- Whale activity shows short-term accumulation (+171% netflow) but long-term distribution (-2512%), creating conflicting pressure on ETH’s rally.
- Spot markets show persistent sell dominance (90-day CVD), indicating traders exit positions at higher prices rather than accumulate.
Ethereum recently surpassed $3,700, triggering substantial liquidations. This price movement resulted in over $160 million worth of short positions being forcibly closed on Binance alone.

This event followed a similar $195 million liquidation near the $3,500 level. These liquidations represent forced buybacks within a high-leverage environment.

Rallies primarily driven by liquidations often lack endurance. They typically do not stem from strong organic buying demand in regular spot markets. The price increase caught unprepared sellers off guard, but the heightened volatility elevates the chance of a rapid downward move. Consequently, without stronger spot buying activity, Ethereum’s upward movement could weaken. A price retracement becomes more likely if wider market conditions do not support the current rally.
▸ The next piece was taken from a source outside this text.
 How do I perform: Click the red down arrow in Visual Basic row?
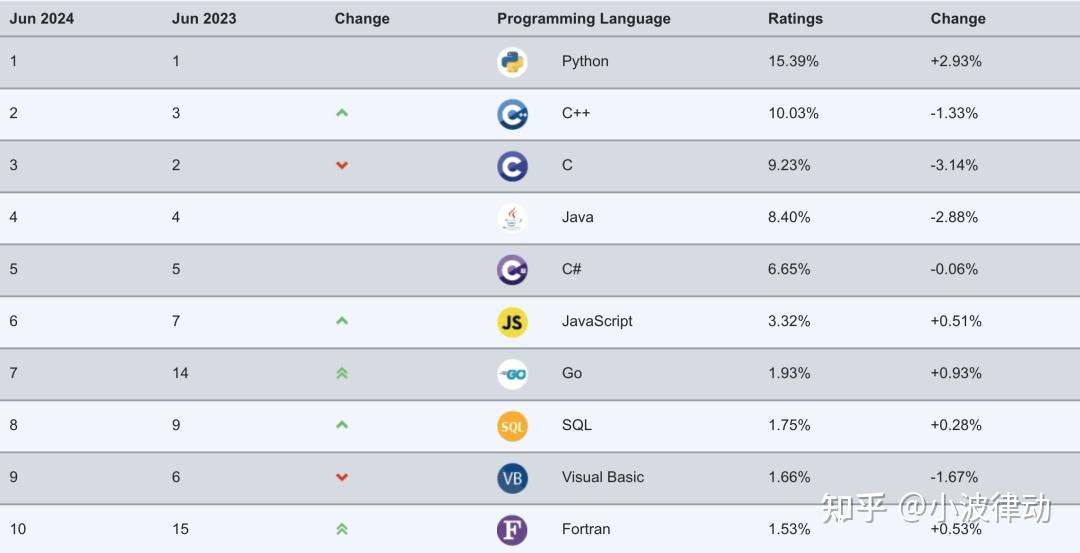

Meanwhile, large Ethereum holder activity presents data that shows Ethereum’s 7-day Netflow, measuring large holder inflows minus outflows, increased by 171.75% recently. This points to renewed short-term accumulation by some major holders. However, the 90-day Netflow figure decreased by -2512.17%. This longer-term metric indicates ongoing distribution by larger entities.
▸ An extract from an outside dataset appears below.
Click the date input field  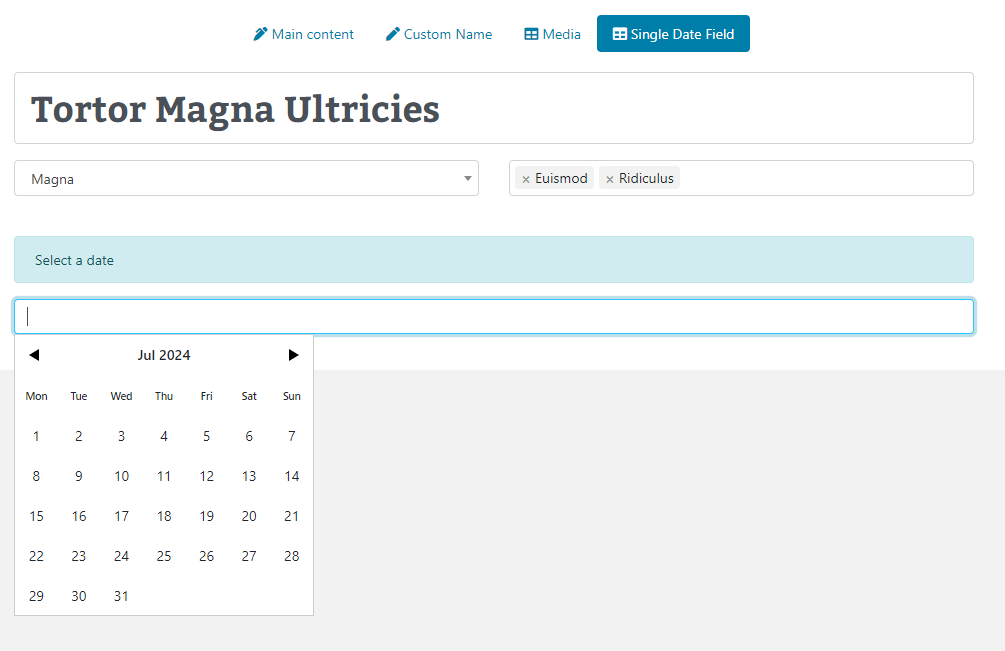(494, 315)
This divergence means while some whales are buying now, the overall trend across three months remains negative. The rally could therefore encounter resistance if broader selling pressure returns. Maintaining upward momentum likely needs a lasting change in long-term accumulation behavior, which current on-chain data has not yet confirmed.
Furthermore, spot market activity reveals persistent selling pressure despite the price jump. The 90-day spot order flow data confirmed Taker Sell Dominant behavior. This means sell orders continued to outnumber buy orders over this period.

This pattern suggests traders are utilizing higher prices to exit positions, not to build new holdings. Therefore, although the price chart looks positive, the rally lacks strong backing from spot market participants.
If selling continues to dominate exchange order books, Ethereum might experience reduced momentum or a decline. This risk increases if speculative interest fades and fails to convert into tangible spot buying.

Derivatives market positioning also adjusted bearishly after the rally. The Long/Short Ratio stood at 0.96 at time of ETHNews analysis. This means 51.01% of positions were short, versus 48.99% long.
This tilt shows traders are positioning for potential downside, possibly expecting a reversal after the short squeeze. Increased short positioning also indicates many anticipate limited further gains at current prices.
Wave Analysis Suggests Continuation Toward $3,900–$4,000 Range
According to a technical Elliott Wave model published July 25, Ethereum appears to be in a wave-based bullish cycle, having completed a corrective pullback from previous highs. The price projection indicates ETH could retest $3,900–$4,000 if current support structures hold.
Key short-term resistance is positioned at $3,660, while immediate support lies at $3,500. A break above the former would likely initiate another leg upward toward the $3,850–$4,000 region. If bearish pressure increases, a retraction to $3,380 is possible.